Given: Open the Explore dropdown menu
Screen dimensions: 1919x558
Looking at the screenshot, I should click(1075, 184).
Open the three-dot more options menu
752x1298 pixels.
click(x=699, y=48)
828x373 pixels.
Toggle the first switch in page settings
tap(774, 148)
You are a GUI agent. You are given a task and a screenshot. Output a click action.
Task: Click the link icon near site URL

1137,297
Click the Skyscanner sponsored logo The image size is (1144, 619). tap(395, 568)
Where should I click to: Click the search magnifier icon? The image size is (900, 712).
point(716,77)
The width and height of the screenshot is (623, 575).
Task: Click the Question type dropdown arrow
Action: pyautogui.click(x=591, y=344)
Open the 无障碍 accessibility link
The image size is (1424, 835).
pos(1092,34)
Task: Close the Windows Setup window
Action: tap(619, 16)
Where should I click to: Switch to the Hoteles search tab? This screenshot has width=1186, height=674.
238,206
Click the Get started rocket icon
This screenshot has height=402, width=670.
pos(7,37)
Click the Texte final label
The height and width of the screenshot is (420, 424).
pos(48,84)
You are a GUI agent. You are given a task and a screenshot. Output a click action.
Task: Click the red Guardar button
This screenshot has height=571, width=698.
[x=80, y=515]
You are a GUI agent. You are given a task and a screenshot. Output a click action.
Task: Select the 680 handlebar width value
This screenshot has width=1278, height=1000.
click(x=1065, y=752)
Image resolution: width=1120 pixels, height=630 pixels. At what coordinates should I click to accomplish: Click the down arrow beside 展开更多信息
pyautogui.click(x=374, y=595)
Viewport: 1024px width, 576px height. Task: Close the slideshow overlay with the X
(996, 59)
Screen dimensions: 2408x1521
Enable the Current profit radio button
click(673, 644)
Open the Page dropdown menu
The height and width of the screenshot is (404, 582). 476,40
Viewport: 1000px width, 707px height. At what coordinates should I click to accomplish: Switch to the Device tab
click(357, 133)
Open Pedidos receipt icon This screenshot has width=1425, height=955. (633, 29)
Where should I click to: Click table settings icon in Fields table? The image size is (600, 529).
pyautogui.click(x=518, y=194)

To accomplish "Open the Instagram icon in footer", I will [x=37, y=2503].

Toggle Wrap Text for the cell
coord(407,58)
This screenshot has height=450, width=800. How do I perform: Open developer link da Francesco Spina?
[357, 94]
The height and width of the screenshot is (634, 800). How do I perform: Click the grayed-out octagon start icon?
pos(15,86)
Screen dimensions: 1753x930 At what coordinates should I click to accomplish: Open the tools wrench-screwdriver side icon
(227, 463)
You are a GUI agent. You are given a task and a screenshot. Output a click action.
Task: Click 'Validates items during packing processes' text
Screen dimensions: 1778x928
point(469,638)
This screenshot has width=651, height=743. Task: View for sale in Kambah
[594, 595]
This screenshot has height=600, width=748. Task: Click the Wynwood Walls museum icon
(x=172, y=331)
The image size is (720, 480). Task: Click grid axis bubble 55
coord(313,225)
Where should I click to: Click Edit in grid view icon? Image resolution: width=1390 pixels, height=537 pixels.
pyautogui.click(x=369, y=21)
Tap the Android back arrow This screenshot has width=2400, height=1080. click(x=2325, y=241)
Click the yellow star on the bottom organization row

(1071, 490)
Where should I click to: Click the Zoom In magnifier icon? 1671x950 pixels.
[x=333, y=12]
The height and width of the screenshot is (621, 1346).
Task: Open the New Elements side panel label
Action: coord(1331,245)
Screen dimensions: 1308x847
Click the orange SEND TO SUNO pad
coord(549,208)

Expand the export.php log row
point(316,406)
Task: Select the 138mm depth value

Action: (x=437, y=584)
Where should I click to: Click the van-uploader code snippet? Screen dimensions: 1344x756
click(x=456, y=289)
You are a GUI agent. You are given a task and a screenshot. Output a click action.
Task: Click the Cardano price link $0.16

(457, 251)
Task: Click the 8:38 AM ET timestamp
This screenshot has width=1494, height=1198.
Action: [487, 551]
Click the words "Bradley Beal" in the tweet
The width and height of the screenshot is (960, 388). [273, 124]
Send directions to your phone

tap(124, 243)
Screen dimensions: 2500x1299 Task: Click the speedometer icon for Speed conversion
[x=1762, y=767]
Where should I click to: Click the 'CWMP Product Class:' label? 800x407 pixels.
--------------------
### Task details
Reproduce verbatim the range of lines that opens the records and closes with the line containing "Task: Select the 680 handlebar width value". Omit everything after it.

### Your response
Given: Open the Explore dropdown menu
Screen dimensions: 1919x558
Looking at the screenshot, I should click(1075, 184).
Open the three-dot more options menu
752x1298 pixels.
click(x=699, y=48)
828x373 pixels.
Toggle the first switch in page settings
tap(774, 148)
You are a GUI agent. You are given a task and a screenshot. Output a click action.
Task: Click the link icon near site URL

1137,297
Click the Skyscanner sponsored logo The image size is (1144, 619). tap(395, 568)
Where should I click to: Click the search magnifier icon? The image size is (900, 712).
point(716,77)
The width and height of the screenshot is (623, 575).
Task: Click the Question type dropdown arrow
Action: pyautogui.click(x=591, y=344)
Open the 无障碍 accessibility link
The image size is (1424, 835).
pos(1092,34)
Task: Close the Windows Setup window
Action: tap(619, 16)
Where should I click to: Switch to the Hoteles search tab? This screenshot has width=1186, height=674.
238,206
Click the Get started rocket icon
This screenshot has height=402, width=670.
pos(7,37)
Click the Texte final label
The height and width of the screenshot is (420, 424).
pos(48,84)
You are a GUI agent. You are given a task and a screenshot. Output a click action.
Task: Click the red Guardar button
This screenshot has height=571, width=698.
[x=80, y=515]
You are a GUI agent. You are given a task and a screenshot. Output a click action.
Task: Select the 680 handlebar width value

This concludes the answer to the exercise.